Exercice: Poursuivez l'article ci-dessous sur le Sahara occidental et l'envoyé spécial de l'ONU, juste après sa dernière phrase.

Texte source:
★ ★ ★ ★ ★ ★ ★

Le Maroc joue la montre avec l’ONU. En attendant que Staffan de Mistura soit désigné envoyé spécial au Sahara Occidental, Rabat négocie avec l’Espagne.
Alors que le dossier du Sahara occidental envenime les relations entre le Maroc et l’Espagne, les Nations unies continuent d’œuvrer pour « parvenir à une solution politique juste, durable et mutuellement acceptable qui permette l’autodétermination du peuple du Sahara occidental ». Si bien qu’en octobre dernier, le Conseil de sécurité a prorogé le mandat de la Mission des Nations unies pour l’organisation d’un référendum au Sahara occidental (Minurso) pour une année.
En attendant, les Nations unies ont longtemps cherché un envoyé spécial pour la région. Et le choix du secrétaire général de l’ONU, Antonio Guterres, se porte désormais sur Staffan de Mistura. Le diplomate italo-suédois a déjà été envoyé spécial des Nations unies en Syrie. Il attend de pied ferme sa désignation au Sahara occidental, alors que Horst Köhler avait démissionné en mai 2019.
Comme en Libye après le départ de Ghassan Salame — son poste était resté vacant pendant dix mois —, l’ONU a mis énormément de temps à trouver un successeur à Horst Köhler. Il faut dire que le dossier est brûlant : l’ONU exhorte l’Algérie, le Maroc, le Front Polisario et la Mauritanie à s’accorder pour trouver une solution pacifique. Mais le royaume chérifien estime que seules « les deux véritables parties prenantes devraient s’asseoir à la table des négociations ».

★ ★ ★ ★ ★ ★ ★

Extraits de données:
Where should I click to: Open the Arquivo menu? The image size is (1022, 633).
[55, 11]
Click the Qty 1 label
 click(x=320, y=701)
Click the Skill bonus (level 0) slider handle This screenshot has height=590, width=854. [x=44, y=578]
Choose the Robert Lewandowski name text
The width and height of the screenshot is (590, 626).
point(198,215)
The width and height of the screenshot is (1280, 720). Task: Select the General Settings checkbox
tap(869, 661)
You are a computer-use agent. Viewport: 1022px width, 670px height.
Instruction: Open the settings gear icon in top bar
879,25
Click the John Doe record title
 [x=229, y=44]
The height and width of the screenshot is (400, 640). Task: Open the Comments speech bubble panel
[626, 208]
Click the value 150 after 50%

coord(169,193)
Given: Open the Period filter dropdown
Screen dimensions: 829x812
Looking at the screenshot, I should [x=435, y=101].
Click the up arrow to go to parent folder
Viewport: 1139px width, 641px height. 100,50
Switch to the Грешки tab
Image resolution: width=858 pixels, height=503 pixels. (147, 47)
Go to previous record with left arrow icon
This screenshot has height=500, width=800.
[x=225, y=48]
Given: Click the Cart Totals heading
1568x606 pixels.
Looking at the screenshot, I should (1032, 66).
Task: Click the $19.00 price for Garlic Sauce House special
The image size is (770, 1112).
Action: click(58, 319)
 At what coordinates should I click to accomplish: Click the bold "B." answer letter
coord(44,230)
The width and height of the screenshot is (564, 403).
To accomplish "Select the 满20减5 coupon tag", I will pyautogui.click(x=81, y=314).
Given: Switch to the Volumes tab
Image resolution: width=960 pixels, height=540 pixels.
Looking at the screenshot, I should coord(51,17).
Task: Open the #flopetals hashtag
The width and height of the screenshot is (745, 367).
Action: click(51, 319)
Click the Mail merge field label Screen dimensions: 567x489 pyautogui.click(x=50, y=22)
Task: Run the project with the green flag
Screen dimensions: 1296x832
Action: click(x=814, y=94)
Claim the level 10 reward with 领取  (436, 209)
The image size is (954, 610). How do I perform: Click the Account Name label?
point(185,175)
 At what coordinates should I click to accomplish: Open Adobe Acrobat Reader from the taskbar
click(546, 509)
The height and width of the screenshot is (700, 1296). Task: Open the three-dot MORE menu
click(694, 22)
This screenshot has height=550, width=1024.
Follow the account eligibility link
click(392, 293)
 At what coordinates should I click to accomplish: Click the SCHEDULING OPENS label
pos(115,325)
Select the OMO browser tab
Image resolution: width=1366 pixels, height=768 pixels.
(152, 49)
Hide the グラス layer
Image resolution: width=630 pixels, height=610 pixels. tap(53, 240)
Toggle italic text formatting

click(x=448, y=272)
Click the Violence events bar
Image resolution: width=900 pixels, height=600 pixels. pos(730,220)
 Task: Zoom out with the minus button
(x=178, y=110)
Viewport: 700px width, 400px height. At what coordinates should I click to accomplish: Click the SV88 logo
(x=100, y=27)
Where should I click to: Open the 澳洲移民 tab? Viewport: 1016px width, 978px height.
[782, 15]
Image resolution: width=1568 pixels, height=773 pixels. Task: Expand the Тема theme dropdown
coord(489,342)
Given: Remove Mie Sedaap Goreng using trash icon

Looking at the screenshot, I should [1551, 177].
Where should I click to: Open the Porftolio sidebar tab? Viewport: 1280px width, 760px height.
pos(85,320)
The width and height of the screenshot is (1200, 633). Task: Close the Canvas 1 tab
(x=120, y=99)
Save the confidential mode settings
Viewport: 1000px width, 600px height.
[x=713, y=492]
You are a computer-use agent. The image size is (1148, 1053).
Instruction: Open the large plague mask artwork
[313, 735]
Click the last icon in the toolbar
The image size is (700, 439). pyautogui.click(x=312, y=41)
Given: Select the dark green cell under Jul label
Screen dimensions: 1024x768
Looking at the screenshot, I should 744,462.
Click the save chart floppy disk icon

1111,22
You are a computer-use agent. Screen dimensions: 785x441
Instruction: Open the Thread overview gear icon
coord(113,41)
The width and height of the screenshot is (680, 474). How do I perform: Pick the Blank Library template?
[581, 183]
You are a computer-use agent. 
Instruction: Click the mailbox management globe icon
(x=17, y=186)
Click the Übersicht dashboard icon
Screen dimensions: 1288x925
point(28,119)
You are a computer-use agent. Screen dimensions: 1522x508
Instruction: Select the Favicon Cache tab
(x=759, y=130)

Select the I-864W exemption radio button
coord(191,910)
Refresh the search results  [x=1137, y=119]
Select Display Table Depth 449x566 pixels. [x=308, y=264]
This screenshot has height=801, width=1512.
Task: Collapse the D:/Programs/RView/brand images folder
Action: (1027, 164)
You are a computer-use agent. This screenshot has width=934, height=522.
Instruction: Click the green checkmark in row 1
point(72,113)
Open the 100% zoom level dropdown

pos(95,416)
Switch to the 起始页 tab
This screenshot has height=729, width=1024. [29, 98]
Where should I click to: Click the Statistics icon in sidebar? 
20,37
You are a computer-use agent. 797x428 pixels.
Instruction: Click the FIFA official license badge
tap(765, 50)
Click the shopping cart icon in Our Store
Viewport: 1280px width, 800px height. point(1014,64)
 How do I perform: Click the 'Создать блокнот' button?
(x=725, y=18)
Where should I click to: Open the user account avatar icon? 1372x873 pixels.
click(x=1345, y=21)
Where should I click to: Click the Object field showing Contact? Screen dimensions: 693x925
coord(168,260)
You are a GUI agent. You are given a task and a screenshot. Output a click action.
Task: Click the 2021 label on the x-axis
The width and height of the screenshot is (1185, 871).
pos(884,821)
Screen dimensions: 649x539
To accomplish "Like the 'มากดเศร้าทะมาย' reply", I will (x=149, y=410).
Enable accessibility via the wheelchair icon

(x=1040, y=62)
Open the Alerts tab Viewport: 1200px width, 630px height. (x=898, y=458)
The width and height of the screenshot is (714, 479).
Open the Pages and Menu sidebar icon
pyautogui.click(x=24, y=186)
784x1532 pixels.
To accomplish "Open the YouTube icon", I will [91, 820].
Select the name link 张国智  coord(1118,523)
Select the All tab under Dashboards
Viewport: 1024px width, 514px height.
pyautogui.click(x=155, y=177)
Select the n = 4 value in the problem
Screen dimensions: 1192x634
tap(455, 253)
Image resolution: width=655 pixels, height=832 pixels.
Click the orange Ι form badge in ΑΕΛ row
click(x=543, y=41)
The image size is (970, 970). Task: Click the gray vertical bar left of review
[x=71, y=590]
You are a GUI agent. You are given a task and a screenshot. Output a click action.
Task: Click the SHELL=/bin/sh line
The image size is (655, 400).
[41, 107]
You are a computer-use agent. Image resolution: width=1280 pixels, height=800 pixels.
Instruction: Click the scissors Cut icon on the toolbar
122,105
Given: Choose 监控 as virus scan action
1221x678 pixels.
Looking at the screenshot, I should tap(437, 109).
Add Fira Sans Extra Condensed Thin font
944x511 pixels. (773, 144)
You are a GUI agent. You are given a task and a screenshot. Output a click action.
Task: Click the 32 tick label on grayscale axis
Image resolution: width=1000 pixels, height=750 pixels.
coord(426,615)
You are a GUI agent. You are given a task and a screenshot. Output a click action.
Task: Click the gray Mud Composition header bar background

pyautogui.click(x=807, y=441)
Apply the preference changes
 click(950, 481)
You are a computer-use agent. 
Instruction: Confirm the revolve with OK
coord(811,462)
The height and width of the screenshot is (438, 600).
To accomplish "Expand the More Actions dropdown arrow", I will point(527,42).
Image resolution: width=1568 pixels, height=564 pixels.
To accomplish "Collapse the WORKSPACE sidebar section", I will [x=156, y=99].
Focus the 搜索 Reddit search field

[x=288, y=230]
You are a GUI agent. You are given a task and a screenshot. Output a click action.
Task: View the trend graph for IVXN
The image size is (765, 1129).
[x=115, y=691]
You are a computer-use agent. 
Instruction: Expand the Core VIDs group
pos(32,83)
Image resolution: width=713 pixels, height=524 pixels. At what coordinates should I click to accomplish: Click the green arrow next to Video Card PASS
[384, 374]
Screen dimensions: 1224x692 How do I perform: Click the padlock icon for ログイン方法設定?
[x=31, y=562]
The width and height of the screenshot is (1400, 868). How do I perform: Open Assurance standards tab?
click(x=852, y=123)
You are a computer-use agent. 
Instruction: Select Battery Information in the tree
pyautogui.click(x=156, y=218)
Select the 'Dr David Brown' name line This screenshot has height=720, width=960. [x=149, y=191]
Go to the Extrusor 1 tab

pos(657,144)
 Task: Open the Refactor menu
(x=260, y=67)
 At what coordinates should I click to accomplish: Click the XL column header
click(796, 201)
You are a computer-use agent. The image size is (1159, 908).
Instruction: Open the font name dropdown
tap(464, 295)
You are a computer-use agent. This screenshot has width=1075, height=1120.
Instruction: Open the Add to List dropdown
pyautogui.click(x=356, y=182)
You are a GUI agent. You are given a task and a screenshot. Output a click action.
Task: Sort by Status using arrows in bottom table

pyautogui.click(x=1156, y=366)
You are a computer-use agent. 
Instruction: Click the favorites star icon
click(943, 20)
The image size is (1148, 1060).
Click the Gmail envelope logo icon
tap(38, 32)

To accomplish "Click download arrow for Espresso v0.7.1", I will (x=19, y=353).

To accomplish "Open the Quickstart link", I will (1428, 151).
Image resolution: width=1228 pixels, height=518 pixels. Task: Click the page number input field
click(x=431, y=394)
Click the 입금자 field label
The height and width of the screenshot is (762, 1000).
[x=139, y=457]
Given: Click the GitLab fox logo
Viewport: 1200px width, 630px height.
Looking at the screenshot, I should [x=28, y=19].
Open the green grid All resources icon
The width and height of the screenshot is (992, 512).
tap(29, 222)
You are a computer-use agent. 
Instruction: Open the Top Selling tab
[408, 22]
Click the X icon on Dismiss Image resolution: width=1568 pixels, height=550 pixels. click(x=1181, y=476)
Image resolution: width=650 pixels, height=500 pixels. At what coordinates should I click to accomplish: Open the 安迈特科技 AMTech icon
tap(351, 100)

★ ★ ★ ★ ★ ★ ★

Votre réponse:
Si la désignation de Staffan de Mistura au poste d’envoyé spécial dans la région a déjà obtenu l’accord du Front Polisario, le 20 mai dernier, aucune objection de la part de Rabat n’empêche sa prise de fonctions. Mais, comme l’indique Africa Intelligence, Mohammed VI veut rester « maître des horloges dans le territoire contesté ». La lettre d’information assure que le Maroc acceptera le choix de Guterres, mais que le monarque joue la montre pour remporter rapidement de nouvelles victoires diplomatiques et se mettre en position de force dans ce dossier.
Plusieurs victoires diplomatiques de Rabat
D’ores et déjà, Rabat a fait un forcing impressionnant : avant la reconnaissance par l’administration Trump de sa souveraineté sur le territoire sahraoui, le Maroc avait obtenu la démission de Horst Köhler et avait repris le poste-frontière aux mains du Polisario, Guerguerat. Depuis, le Maroc a obtenu de la part de pays étrangers l’installation de plusieurs consulats à Dakhla et Laâyoune.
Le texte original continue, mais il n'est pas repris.